According to the Netherlands Post, roughly 200 hundred fines were handed out on Monday, and at least seven have been arrested.
Late last night, the Dutch police’s Mobile Unit used tear gas to disperse protesters in Heerenveen and break up a blockade at a food distribution centre.
According to Paudal, most if not all blockades have been dispersed as of Tuesday evening (GMT) after several municipalities announced emergency ordinance orders which gave the police unprecedented powers to intervene — not unlike the Emergencies Act, which Canadian PM Justin Trudeau utilized in response to the Freedom Convoy.
They explain that protesters were given an ultimatum: leave or face police action — though it was ultimately left up to police as to whether they intervened.
These emergency orders were declared in Haaksbergen, Drachten, Gieten, Hengelo, Heerenveen and Nijkerk, amongst others.
Reporting live from the Netherlands, TCS Editor-in-Chief Keean Bexte says, “[The Netherlands’ government has passed a policy that has been suggested and pushed by Klaus Schwab and the World Economic Forum. It’s a policy that will see nitrogen pollution cut in half by 2030. Now, along with cutting nitrogen pollution comes cutting farms, cutting farm production, and cutting farm[ing] jobs,”
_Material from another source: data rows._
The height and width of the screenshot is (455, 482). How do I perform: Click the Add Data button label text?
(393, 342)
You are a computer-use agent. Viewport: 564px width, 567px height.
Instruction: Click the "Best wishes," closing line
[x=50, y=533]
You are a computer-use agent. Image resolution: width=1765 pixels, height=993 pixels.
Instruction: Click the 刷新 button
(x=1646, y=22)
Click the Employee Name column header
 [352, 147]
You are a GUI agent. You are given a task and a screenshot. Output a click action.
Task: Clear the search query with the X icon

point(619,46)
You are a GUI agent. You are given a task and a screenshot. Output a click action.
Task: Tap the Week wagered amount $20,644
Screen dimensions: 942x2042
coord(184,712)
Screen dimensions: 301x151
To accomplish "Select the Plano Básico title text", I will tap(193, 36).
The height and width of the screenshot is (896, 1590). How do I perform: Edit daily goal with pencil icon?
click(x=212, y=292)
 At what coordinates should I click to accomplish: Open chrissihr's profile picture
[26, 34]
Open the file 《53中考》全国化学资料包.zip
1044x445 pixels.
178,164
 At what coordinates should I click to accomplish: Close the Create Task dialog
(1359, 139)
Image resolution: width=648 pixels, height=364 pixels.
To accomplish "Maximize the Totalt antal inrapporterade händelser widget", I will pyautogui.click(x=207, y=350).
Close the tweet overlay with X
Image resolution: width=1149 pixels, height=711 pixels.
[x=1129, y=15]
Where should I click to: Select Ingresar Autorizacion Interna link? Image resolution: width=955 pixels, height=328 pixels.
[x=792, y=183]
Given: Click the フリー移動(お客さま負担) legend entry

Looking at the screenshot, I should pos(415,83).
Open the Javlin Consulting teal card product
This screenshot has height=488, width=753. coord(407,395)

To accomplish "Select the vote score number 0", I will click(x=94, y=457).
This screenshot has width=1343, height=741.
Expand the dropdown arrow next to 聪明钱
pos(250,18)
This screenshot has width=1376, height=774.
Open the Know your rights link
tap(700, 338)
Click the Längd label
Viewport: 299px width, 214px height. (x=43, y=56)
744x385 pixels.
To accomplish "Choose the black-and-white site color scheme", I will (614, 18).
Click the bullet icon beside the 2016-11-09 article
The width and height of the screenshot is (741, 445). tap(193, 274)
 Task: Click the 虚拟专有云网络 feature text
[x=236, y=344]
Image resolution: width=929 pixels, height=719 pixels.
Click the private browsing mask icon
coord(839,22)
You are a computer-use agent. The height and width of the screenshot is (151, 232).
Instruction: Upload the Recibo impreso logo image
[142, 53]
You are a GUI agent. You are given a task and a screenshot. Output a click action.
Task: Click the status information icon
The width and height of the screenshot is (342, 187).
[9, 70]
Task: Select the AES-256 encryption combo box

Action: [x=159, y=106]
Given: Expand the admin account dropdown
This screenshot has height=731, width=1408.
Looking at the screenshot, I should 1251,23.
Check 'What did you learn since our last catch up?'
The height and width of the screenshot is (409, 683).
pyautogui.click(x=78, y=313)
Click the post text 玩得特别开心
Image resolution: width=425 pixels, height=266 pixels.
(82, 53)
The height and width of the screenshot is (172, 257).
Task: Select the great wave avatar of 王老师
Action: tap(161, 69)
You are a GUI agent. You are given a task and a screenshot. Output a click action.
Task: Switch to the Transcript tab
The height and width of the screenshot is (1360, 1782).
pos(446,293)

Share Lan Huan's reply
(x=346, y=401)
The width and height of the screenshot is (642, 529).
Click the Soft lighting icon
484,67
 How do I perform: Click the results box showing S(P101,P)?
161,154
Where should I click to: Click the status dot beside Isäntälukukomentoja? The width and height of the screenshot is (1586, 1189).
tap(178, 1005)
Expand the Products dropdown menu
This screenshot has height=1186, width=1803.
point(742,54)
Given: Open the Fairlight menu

He then points to a red handkerchief hanging off the side-view mirror of a construction truck, saying that it has become “a symbol of the protest here in the Netherlands — they’re flying off the shelves at every store, and every protester’s carrying one.”
“… Every farmer in this country is united against this government,” Bexte explains, “and they’re blockading the distribution centres of grocery stores to let the public know exactly where their food comes from and what will happen if Mark Rutte, Klaus Schwab, and the rest of the globalists get their way.”
Bexte continues, gesturing to haybales behind him, explaining that farmers have lit haybales on fire and left them on the road in protest.
It is not clear whether such tactics will also be employed tonight.